Use the s3api with jq (AWS docu aws s3api list-objects):

This mode is always recursive.

$ aws s3api list-objects --bucket "bucket" | jq -r '.Contents[].Key'
a.txt
foo.zip
foo/bar/.baz/a
[...]

You can filter sub directories by adding a prefix (here foo directory). The prefix must not start with an /.
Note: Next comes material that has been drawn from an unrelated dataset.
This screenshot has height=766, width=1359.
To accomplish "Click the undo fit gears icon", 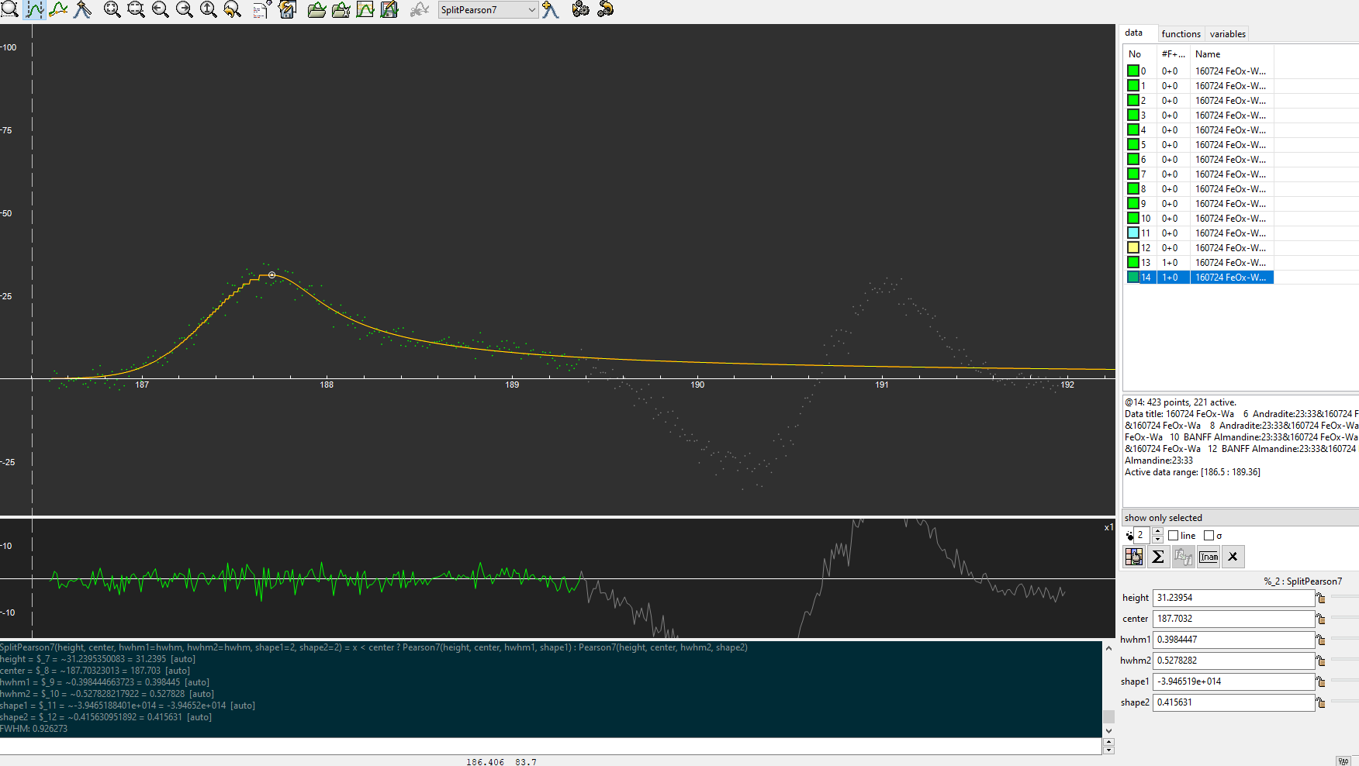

$ aws s3api list-objects --bucket "bucket" --prefix "foo/" | jq -r '.Contents[].Key'
foo/bar/.baz/a
foo/bar/.baz/b
foo/bar/.baz/c
[...]

jq Options:

-r = Raw Mode, no quotes in output
.Contents[] = Get Contents Object Array Content
.Key = Get every Key Field (does not produce a valid JSON Array, but we are in raw mode, so we don't care)

Addendum:

You can use pure AWS CLI, but the values will be seperated by \x09 = Horizontal Tab (AWS: Controlling Command Output from the AWS CLI - Text Output Format)

$ aws s3api list-objects --bucket "bucket" --prefix "foo/" --query "Contents[].Key" --output text
foo/bar/.baz/a   foo/bar/.baz/b   foo/bar/.baz/c   [...]

AWS CLI Options:

--query "Contents[].Key" = Query Contents Object Array and get every Key inside
--output text = Output as Tab delimited Text with now Quotes

Addendum based on Guangyang Li Comment:

Pure AWS CLI with New Line:

$ aws s3api list-objects --bucket "bucket" --prefix "foo/" --query "Contents[].{Key: Key}" --output text
foo/bar/.baz/a
foo/bar/.baz/b
foo/bar/.baz/c
[...]

very nice. or `aws s3api list-buckets | jq -r '.Buckets[].Name'` — f_i, Mar 31 '19 at 06:44
I like the pure AWS CLI one and actually you can do it with `--query 'Contents[].{Key: Key}'`. Then it will be one record per line. — Guangyang Li, Dec 05 '19 at 19:13

score 9 · Answer 3 · edited Nov 21 '17 at 04:25

9

A simple filter would be:

aws s3 ls s3://mybucket --recursive | perl -pe 's/^(?:\S+\s+){3}//'

This will remove the date, time and size. Left only the full path of the file. It also works without the recursive and it should also works with filename containing spaces.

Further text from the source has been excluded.